Changing stroke rehab and research worldwide now.Time is Brain! trillions and trillions of neurons that DIE each day because there are NO effective hyperacute therapies besides tPA(only 12% effective). I have 523 posts on hyperacute therapy, enough for researchers to spend decades proving them out. These are my personal ideas and blog on stroke rehabilitation and stroke research. Do not attempt any of these without checking with your medical provider. Unless you join me in agitating, when you need these therapies they won't be there.

What this blog is for:

My blog is not to help survivors recover, it is to have the 10 million yearly stroke survivors light fires underneath their doctors, stroke hospitals and stroke researchers to get stroke solved. 100% recovery. The stroke medical world is completely failing at that goal, they don't even have it as a goal. Shortly after getting out of the hospital and getting NO information on the process or protocols of stroke rehabilitation and recovery I started searching on the internet and found that no other survivor received useful information. This is an attempt to cover all stroke rehabilitation information that should be readily available to survivors so they can talk with informed knowledge to their medical staff. It lays out what needs to be done to get stroke survivors closer to 100% recovery. It's quite disgusting that this information is not available from every stroke association and doctors group.

Friday, December 16, 2011

Gene Variants Linked to Risk of Stroke in Young Women

I don't know if this will help the young women out there but just in case you can flumox your doctor with this question. 

Gene Variants Linked to Risk of Stroke in Young Women

For release: Monday, November 06, 2006

Specific variants of a gene called phosphodiesterase 4D (PDE4D) significantly increase the risk of stroke in women aged 15-49, a new study shows. The risk is magnified in women who smoke cigarettes. The study is the first to identify a possible interaction between this gene and an environmental factor in triggering stroke. The results help to show how the gene contributes to stroke risk and may lead to new ways of preventing stroke.

"This is the first time anyone has looked at PDE4D in early-onset stroke," says Steven J. Kittner, M.D., M.P.H., of the Veterans Administration Medical Center and University of Maryland School of Maryland in Baltimore, who led the new study. The research was part of a larger effort called the Stroke Prevention in Young Women Study 2, which is designed to identify genetic and environmental risk factors for ischemic stroke (stroke that results from blockage in artery) in young women. The work was carried out in collaboration with investigators at Morehouse School of Medicine in Atlanta. It was funded in part by the National Institute of Neurological Disorders and Stroke (NINDS) and appeared in the August 15, 2006, issue of Human Molecular Genetics.*

While most strokes occur in people older than 50, about one in 5,000 women ages 15-49 suffers a stroke each year. The risk increases with smoking, obesity, diabetes, high blood pressure, and a variety of other factors. These strokes are often devastating, with long-lasting and costly effects on productivity and quality of life.

“Stroke is the third most common cause of death in the U.S. and the major cause of adult disability. Because of the large economic impact of stroke: lost lives, lost productivity, and financial burden on families and society, it is important to develop novel determinants and potential disease modifying agents for stroke. Genetic vulnerability may, at least in part, explain the excess burden of stroke in African Americans and/or the increased prevalence of stroke in women," says Richard T. Benson, M.D., Ph.D., a program director with the NINDS Office of Minority Health and Research.
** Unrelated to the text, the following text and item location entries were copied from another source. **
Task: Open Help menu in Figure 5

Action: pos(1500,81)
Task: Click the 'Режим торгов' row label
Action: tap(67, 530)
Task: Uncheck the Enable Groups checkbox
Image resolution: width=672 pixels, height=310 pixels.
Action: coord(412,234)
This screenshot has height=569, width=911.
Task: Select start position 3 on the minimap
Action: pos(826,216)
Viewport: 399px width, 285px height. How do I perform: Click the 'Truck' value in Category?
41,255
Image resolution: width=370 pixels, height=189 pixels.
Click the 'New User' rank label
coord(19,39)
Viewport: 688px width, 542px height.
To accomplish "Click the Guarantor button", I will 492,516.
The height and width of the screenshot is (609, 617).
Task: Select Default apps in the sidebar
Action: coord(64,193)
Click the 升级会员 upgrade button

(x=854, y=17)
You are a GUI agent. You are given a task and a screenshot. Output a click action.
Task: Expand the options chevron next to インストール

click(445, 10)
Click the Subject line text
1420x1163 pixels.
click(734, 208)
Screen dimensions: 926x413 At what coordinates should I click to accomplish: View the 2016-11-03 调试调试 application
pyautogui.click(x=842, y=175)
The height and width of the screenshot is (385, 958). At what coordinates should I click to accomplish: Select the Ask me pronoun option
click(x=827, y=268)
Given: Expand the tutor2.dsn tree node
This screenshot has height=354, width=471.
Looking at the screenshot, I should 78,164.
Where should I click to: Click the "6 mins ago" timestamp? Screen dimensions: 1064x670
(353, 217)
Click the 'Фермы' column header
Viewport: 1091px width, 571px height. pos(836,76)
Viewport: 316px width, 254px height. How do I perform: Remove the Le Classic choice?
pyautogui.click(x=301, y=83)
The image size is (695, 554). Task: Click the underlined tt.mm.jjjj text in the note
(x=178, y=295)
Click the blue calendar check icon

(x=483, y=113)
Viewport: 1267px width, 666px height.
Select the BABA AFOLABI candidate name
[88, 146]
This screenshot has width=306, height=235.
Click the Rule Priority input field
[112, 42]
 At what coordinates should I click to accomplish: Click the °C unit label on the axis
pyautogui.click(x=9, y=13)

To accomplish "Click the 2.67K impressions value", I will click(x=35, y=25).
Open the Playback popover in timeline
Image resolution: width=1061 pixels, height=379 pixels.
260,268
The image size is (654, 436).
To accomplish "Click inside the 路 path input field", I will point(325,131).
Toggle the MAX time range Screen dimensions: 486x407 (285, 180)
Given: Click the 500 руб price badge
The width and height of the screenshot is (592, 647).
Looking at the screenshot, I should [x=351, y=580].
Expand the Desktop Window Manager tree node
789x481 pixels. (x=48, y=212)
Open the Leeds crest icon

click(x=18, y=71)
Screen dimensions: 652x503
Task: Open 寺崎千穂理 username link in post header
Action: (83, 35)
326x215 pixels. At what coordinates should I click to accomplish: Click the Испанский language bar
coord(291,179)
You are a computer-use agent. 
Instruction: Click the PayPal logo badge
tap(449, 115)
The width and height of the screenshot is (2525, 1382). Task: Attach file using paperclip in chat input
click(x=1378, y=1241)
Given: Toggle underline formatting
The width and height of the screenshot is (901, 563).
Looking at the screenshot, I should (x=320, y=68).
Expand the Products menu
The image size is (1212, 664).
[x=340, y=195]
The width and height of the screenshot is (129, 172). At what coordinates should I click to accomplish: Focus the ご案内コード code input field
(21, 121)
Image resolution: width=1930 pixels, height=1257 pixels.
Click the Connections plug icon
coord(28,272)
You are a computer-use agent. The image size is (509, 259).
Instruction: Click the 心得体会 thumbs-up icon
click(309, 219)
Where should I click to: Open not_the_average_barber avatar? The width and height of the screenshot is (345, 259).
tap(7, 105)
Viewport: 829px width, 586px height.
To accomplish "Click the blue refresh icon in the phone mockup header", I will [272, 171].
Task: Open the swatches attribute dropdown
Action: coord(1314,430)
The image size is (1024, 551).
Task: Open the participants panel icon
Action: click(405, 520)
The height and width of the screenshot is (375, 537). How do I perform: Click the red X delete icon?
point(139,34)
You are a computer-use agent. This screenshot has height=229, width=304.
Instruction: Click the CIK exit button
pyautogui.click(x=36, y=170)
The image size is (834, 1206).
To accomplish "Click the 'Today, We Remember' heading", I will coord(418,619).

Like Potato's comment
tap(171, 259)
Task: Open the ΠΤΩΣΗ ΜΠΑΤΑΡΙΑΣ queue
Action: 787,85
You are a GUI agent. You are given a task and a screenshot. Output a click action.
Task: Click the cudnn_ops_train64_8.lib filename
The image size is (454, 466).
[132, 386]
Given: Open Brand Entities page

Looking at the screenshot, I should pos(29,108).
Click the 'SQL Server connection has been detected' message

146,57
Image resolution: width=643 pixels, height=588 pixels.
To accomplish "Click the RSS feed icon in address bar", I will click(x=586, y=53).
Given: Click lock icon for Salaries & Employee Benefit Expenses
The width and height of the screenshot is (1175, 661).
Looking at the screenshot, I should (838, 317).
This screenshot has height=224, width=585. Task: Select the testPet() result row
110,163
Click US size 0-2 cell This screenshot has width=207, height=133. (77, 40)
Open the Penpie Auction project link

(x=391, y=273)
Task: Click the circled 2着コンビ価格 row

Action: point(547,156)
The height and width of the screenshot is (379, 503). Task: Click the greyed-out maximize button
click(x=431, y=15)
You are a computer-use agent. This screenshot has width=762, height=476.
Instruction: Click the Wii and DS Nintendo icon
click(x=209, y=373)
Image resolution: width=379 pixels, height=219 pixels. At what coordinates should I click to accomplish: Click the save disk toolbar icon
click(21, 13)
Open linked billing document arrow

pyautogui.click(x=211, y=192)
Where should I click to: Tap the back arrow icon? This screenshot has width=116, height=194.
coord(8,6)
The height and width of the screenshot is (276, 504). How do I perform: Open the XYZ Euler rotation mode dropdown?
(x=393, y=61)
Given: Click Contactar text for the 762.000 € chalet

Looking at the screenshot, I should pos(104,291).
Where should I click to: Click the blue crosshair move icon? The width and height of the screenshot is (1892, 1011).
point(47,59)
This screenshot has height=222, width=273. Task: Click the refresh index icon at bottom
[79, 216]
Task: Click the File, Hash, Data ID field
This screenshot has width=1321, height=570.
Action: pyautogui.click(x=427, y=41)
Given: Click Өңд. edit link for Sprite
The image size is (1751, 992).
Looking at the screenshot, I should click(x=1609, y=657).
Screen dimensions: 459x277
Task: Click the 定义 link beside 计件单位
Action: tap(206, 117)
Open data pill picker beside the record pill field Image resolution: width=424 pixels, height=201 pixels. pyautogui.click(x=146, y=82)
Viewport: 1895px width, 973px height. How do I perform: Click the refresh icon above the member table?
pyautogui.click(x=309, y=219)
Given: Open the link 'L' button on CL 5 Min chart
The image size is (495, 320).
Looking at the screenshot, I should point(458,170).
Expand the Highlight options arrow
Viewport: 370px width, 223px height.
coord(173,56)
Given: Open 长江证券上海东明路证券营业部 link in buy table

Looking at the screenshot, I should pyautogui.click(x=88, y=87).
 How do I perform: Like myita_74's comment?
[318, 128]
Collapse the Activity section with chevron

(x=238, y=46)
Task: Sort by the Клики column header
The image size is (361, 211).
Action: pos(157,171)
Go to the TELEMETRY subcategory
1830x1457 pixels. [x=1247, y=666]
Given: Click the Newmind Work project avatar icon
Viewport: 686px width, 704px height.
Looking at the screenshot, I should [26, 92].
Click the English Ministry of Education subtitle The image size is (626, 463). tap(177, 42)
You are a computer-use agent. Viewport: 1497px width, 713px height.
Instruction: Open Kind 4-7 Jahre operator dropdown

"We are just entering the era when genetics studies may be able to inform us regarding the risk for a number of common diseases, including stroke,” adds program director Katrina Gwinn-Hardy, M.D., Ph.D., of the NINDS Neurogenetics Cluster.

In the study, the investigators studied 48 African-American and 48 Caucasian women to identify variations called single-nucleotide polymorphisms, or SNPs, in the PDE4D gene. Each SNP represents a variation of one DNA base, or letter, in a gene. Genes can have many SNPs. Each person inherits two copies of each gene – one from each parent – and therefore each person has two versions of every SNP.

In a second part of the study, the researchers selected 23 of the most common SNPs for analysis in 445 women between the ages of 15 and 49. About half of the participants were African-American; the other half were Caucasian. A total of 224 of the participants had suffered an ischemic stroke. The others were similar in ages and ethnicity but had not suffered a stroke.

A total of five SNPs showed significant associations with stroke in these women. The magnitude of the associations between these SNPs and stroke risk was similar in African-American and Caucasian women. It was also similar for different types of ischemic stroke.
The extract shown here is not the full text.